Instructions for the task ::
Copy every line from the data below in which the string "left" can be found.

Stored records
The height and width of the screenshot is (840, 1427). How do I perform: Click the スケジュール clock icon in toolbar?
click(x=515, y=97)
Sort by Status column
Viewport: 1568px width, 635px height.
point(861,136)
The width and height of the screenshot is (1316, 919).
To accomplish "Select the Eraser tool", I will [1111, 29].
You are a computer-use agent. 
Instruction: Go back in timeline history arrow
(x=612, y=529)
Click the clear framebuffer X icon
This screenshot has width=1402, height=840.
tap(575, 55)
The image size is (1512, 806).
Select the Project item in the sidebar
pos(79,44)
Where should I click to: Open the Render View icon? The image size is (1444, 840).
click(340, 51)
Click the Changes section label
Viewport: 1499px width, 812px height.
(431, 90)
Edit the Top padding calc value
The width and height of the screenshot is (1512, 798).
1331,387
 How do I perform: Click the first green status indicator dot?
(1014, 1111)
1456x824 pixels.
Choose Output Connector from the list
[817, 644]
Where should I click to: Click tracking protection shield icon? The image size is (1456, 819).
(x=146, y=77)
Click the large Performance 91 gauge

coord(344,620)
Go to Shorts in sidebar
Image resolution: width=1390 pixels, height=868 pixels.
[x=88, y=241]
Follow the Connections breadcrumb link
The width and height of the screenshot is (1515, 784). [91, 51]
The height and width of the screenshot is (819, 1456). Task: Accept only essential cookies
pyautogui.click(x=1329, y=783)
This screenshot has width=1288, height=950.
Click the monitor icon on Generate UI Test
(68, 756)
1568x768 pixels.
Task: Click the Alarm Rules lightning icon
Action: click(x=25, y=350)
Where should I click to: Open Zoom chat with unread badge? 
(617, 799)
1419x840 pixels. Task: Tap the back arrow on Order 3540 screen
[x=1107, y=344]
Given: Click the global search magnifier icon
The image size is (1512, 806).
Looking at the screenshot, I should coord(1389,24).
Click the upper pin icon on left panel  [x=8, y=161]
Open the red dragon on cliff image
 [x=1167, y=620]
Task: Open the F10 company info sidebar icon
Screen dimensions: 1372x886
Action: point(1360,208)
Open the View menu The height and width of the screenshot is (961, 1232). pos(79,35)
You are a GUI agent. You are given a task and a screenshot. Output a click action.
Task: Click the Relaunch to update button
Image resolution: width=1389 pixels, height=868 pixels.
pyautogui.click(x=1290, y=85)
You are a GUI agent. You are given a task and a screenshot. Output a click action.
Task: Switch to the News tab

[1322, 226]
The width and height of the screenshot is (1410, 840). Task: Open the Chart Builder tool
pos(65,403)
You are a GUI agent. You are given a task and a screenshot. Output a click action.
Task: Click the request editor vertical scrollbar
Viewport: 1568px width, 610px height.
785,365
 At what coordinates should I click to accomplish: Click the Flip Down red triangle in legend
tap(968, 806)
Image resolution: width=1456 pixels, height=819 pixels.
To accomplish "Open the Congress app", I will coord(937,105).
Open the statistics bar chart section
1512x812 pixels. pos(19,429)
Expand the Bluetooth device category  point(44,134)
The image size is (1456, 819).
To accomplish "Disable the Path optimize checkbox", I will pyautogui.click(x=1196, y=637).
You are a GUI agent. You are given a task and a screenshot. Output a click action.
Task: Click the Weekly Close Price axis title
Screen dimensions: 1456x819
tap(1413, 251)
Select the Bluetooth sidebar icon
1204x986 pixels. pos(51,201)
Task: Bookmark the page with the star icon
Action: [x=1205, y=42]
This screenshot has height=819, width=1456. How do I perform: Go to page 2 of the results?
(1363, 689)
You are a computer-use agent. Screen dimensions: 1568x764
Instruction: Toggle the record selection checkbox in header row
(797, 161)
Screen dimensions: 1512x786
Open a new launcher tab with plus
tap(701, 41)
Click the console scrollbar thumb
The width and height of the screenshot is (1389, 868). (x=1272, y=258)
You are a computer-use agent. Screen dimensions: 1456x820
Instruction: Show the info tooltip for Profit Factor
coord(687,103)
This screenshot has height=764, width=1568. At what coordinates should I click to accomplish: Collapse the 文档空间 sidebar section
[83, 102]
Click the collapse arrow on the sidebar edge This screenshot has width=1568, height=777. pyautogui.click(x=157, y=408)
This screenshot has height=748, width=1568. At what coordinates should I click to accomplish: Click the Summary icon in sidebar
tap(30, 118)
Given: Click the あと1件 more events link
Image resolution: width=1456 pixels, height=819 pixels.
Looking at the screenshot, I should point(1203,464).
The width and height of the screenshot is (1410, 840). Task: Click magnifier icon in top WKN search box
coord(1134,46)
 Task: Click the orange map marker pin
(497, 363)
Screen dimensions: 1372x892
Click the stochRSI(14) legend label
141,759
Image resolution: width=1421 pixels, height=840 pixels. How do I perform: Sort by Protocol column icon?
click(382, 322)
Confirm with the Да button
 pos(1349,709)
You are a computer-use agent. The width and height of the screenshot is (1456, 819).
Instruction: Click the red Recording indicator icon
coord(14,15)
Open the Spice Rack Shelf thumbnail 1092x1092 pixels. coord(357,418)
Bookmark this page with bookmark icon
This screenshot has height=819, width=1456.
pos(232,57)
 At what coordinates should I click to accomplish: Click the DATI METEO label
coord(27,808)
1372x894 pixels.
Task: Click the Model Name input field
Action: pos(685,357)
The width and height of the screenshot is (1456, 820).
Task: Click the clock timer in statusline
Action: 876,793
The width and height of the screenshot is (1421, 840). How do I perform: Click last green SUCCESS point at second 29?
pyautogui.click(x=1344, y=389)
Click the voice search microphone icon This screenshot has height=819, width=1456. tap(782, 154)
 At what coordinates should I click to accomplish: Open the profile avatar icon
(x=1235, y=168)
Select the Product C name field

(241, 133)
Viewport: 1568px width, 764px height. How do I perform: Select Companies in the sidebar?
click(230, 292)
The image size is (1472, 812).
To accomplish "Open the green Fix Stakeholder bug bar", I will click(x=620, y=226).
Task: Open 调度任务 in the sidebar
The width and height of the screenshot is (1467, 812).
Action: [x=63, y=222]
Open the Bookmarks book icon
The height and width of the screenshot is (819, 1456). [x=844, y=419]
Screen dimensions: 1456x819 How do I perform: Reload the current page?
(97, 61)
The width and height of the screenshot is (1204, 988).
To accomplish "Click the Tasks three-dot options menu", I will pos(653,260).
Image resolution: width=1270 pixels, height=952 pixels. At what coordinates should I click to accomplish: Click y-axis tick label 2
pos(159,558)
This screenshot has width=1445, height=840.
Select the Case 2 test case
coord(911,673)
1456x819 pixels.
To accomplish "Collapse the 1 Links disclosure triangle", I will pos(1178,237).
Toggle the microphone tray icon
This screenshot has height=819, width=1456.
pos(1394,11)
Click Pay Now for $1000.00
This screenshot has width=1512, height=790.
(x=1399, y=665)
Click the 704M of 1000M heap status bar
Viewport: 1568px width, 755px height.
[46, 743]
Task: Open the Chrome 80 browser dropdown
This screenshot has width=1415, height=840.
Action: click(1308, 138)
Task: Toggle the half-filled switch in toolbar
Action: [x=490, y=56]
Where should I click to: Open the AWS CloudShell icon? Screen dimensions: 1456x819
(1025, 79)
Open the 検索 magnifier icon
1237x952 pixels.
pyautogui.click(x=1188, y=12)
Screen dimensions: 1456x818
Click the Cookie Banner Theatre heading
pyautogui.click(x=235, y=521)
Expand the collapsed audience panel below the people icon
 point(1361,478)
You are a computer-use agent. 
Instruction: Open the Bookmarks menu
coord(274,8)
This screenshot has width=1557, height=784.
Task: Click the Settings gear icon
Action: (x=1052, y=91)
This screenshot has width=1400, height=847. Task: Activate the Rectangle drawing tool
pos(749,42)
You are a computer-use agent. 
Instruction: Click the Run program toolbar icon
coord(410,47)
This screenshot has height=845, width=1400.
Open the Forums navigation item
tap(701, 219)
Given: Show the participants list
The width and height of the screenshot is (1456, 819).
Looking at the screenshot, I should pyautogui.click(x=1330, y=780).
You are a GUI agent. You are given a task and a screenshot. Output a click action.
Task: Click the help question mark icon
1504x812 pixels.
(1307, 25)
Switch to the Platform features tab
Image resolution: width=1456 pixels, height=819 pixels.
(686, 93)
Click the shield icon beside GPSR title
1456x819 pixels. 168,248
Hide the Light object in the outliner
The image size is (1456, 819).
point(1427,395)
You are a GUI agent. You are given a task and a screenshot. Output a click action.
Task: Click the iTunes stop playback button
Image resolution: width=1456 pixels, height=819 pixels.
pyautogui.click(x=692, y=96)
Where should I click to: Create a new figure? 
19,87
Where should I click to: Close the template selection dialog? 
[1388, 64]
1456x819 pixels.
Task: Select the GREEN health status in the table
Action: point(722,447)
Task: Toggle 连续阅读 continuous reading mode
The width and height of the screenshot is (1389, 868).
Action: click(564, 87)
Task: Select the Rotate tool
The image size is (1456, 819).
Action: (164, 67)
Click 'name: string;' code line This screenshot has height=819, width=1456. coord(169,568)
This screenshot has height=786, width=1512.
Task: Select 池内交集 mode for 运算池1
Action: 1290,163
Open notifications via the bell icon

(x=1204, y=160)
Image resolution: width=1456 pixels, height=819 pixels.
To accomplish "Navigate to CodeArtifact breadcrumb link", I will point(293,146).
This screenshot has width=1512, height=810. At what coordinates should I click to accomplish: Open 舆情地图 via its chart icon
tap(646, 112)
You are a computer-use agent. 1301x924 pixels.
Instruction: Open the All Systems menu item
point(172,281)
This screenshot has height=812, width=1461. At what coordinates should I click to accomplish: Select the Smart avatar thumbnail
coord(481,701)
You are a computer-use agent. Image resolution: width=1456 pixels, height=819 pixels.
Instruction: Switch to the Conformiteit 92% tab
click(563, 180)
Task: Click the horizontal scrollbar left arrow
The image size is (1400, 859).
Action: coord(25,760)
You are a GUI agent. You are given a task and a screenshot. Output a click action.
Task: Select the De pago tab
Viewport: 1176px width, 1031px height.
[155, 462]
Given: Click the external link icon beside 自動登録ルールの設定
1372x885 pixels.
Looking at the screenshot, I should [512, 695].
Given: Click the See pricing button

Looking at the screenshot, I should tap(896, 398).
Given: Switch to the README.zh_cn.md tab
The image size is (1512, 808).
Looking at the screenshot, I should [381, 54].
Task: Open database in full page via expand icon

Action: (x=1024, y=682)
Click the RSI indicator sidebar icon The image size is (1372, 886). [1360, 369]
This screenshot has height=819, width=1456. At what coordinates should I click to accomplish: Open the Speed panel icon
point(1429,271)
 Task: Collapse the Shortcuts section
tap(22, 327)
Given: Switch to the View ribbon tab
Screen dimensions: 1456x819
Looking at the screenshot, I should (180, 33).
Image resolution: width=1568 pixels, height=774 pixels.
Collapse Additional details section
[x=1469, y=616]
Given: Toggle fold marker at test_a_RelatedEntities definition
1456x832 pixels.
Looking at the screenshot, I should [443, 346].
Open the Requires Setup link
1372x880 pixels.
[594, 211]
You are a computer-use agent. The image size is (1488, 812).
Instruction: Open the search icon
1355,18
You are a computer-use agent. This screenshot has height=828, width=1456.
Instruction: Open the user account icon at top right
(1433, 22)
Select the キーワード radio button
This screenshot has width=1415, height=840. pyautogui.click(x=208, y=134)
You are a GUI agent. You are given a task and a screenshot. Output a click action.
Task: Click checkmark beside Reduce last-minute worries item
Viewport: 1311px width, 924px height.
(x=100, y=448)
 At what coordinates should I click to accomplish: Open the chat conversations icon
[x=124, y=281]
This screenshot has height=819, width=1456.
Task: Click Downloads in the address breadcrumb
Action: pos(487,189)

Response below ::
Click the upper pin icon on left panel  [x=8, y=161]
Task: Click the horizontal scrollbar left arrow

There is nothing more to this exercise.